[TASKS TO PERFORM]
• A. Output the part of the Sucia Island article that opens with the words containing "Island of the" and closes with "Washington State Parks.". Copy it exactly.
• B. Answer these questions from the Sucia Island article:
(i) What does the island's name come from?
(ii) Which county is Sucia Island in?
(iii) How many permanent residents did the 2000 census count?
• C. Resume the Sucia Island article after its last sentence.

[EXCERPTED PASSAGE]
((
Sucia Island
- Map of Sucia and surrounding islands
- Etymology: from Spanish 'dirty, foul'

Geography
- Location: Strait of Georgia
- Coordinates: 48°45′13″N 122°54′48″W﻿ / ﻿48.75361°N 122.91333°W
- Archipelago: Sucia Islands
- Adjacent to: Echo Bay, Shallow Bay, Fossil Bay, Mud Bay, Snoring Bay

Administration
- United States
- State: Washington
- County: San Juan

Demographics
- Population: 4 (2000)

= Sucia Island =

Island of the San Juan islands in Washington, United States

Sucia Island (/ˈsuːʃə/) is located 2.5 mi north of Orcas Island, in the San Juan Islands, San Juan County, Washington, United States. It is the largest of an archipelago of ten islands including Sucia Island, Little Sucia, Ewing, Justice, Herndon, the Cluster Islands islets, and several smaller, unnamed islands. The group of islands is about 2.5 mi in length and just under half a mile wide. Sucia island is roughly shaped like a hand. The total land area of all the islands is 2.74 km² (1.06 sq mi; 680 acres), while the main island, Sucia Island, alone measures 2.259 km² (0.872 sq mi; 558 acres). According to the 2000 census, there was a permanent population of four people, all residing on Sucia Island. Sucia Island Marine State Park is a part of Washington State Parks.
))
[DATASET EXTRACT]
((
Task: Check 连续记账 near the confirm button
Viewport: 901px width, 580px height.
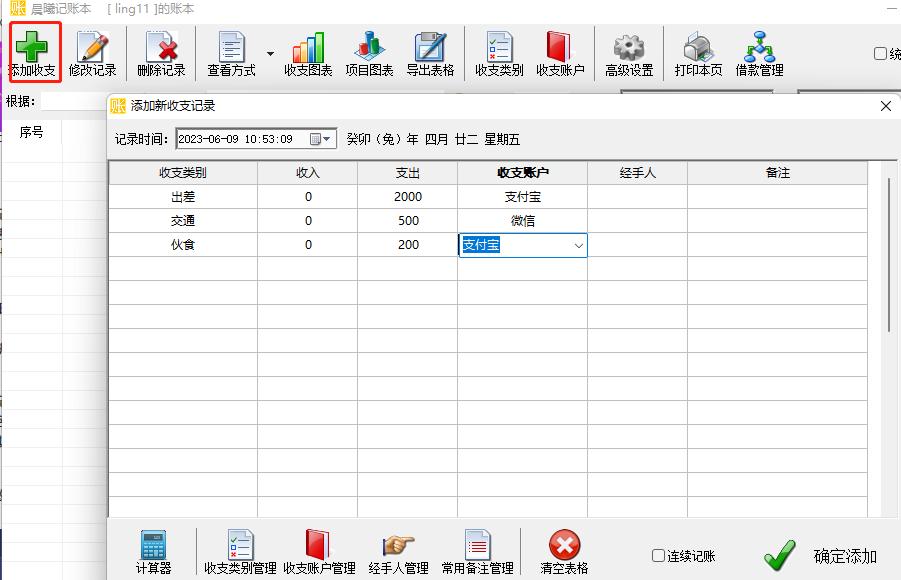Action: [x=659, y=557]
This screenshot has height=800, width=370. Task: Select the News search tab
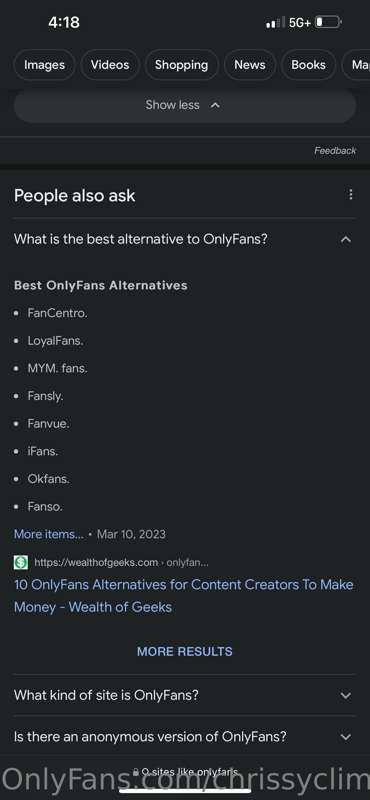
))
((
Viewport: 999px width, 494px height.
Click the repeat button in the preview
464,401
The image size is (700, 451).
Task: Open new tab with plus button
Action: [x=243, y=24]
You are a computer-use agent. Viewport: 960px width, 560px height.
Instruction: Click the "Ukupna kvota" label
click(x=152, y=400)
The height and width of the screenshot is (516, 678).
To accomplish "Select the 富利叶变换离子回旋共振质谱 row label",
))
((
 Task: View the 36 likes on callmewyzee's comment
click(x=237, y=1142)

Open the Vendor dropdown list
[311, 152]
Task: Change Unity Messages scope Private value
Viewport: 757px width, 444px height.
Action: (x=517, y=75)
))
[RESULTS FOR THE EXERCISE]
• A.
Island of the San Juan islands in Washington, United States

Sucia Island (/ˈsuːʃə/) is located 2.5 mi north of Orcas Island, in the San Juan Islands, San Juan County, Washington, United States. It is the largest of an archipelago of ten islands including Sucia Island, Little Sucia, Ewing, Justice, Herndon, the Cluster Islands islets, and several smaller, unnamed islands. The group of islands is about 2.5 mi in length and just under half a mile wide. Sucia island is roughly shaped like a hand. The total land area of all the islands is 2.74 km² (1.06 sq mi; 680 acres), while the main island, Sucia Island, alone measures 2.259 km² (0.872 sq mi; 558 acres). According to the 2000 census, there was a permanent population of four people, all residing on Sucia Island. Sucia Island Marine State Park is a part of Washington State Parks.

• B.
(i) From Spanish 'dirty, foul'.
(ii) San Juan County.
(iii) Four.

• C.
==History==
Sucia Island's name originated with the Spanish Captain Francisco de Eliza, who included it on his 1791 map. He named it "Isla Sucia". Sucia means "dirty" in Spanish; in a nautical sense, it can mean "foul." This word was chosen because the shore was deemed dangerous due to reefs and hidden rocks.

These reefs and broken shorelines are the result of geologic folding of the Earth's crust, which brought many marine fossils to the surface. Some good examples can be found on the southeast arm of Sucia Island.

The isolated coves and bays of Sucia Island once served the Lummi Indians in their seal hunting days. They later provided excellent hideouts in the 19th century for smugglers of illegal Chinese laborers, as well as for hiding illegally imported wool and opium. Still later, the islands played a large role in rum-running during liquor Prohibition in the 1920s and 1930s, and in recent years they have figured in drug trafficking.

The first known Euro-American settler on the island was Charles Henry Wiggins, who moved to the island in the 1880s with his wife, Mary Luzier, a Cowlitz Indian. The Wiggins family had lived previously on nearby Waldron Island, but left for Sucia after government agents seized eight of their children and took them to Chemawa Indian School in Salem, Oregon. The couple had five more children on Sucia and established a farm with fruit trees, cows, and sheep. Wiggins Head at the southeast end of the island is named after the family.

The cluster of Sucia Islands was purchased in 1960 by the Puget Sound Interclub Association and later donated to the State of Washington for protection as a Marine State Park.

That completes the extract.